Sunday, December 6, 2009

Writing My Way Through It

I was under the floor when I returned from Pátzcuaro and learned that the sale of my house in New Orleans had been postponed AGAIN. Since I’m no longer acting, a career that allowed me to put my drama onstage instead of bringing it into my life, I went into woe is me mode and started contemplating the edge. This is never really serious—my fear that I might reincarnate on a lower level negates the possibility of suicide. I wanna get it right this time so that I will never have to visit earth plane again.

After 24-hours I stopped the pity party, a rule I’ve stuck to assiduously since Hurricane Katrina, and called Tim Hazell, an artist who had contacted me about writing an article for Atención on his new exhibit, to tell him I could get started earlier than I had anticipated. Although ma was a visual artist, I’ve never written about art and was a little intimidated. But a challenge was exactly what I needed—it would leave less time to brood. A day or so later, another writing assignment materialized—a feature article on the jazz festival.

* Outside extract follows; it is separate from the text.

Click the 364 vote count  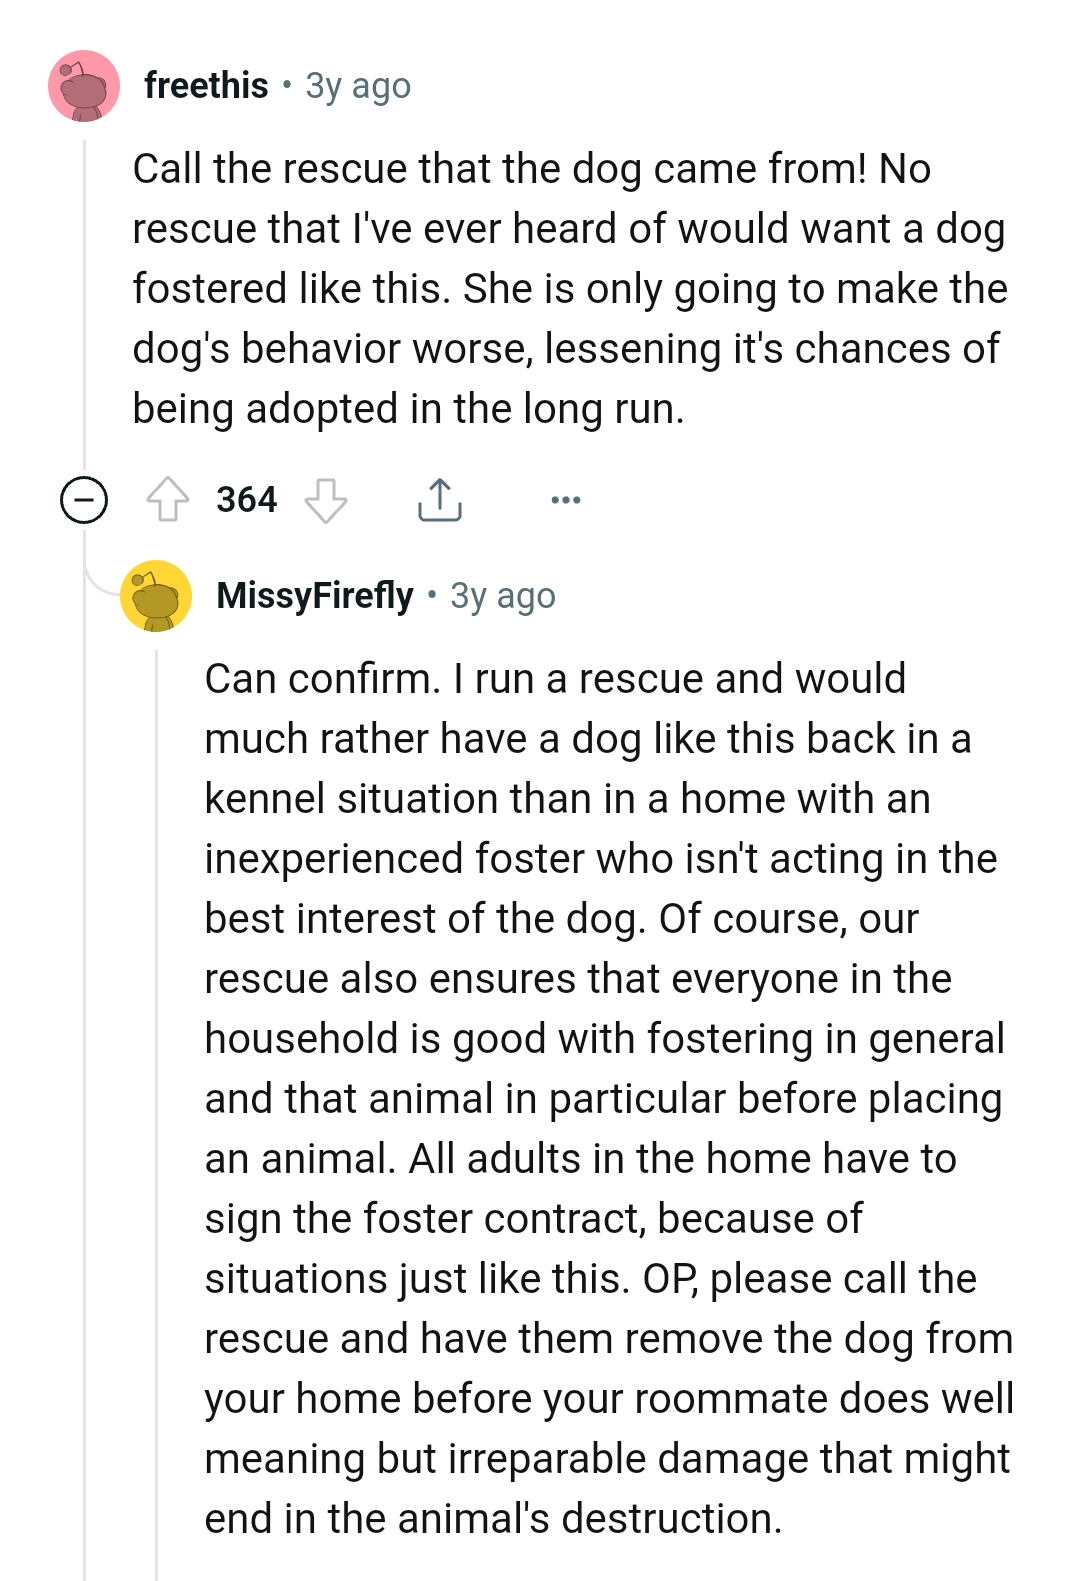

That plus my regular work for the Literary Sala meant I had 3 articles to complete in as many weeks.

Needing continual attitudinal adjustments, due to things in New Orleans, my Thanksgiving celebration this year focused on drinks, not food. I got wasted. I’d planned to watch Beyonce’s concert on one of the networks that night, but passed out on the couch about five minutes after it started. Will have to catch that one on Utube.

The 15th Annual Blues and Jazz Festival started the day after Thanksgiving. The Angela Peralta Theatre, where it’s usually presented, was closed for renovations this year so the Festival had to find a home. Festival Director, Antonio Lozoya, expanded the Festival and made other decisions that significantly increased the ticket prices this year, weird given that we are in the mist of a global economic meltdown. The lineup was good but I, like most San Miguelese, couldn’t afford to see much of it. As much as I love jazz, I have to pay the rent and utilities first and wanted to have a few Feliz Navidad dollars. My article on Nic Bearde got me into performance free. I bought a ticket to hear David Gilmore, who was guest artist for this kick-ass Mexican fusion band, lead by pianist Mark Aanderud, and a friend treated me to saxophonist David Sánchez’s performance with special guest, drummer Antonio Sánchez. Only the last performance was well attended. The first two had less than 60 people.

Am going back into writing hibernation until I leave for Oaxaca on December 20th.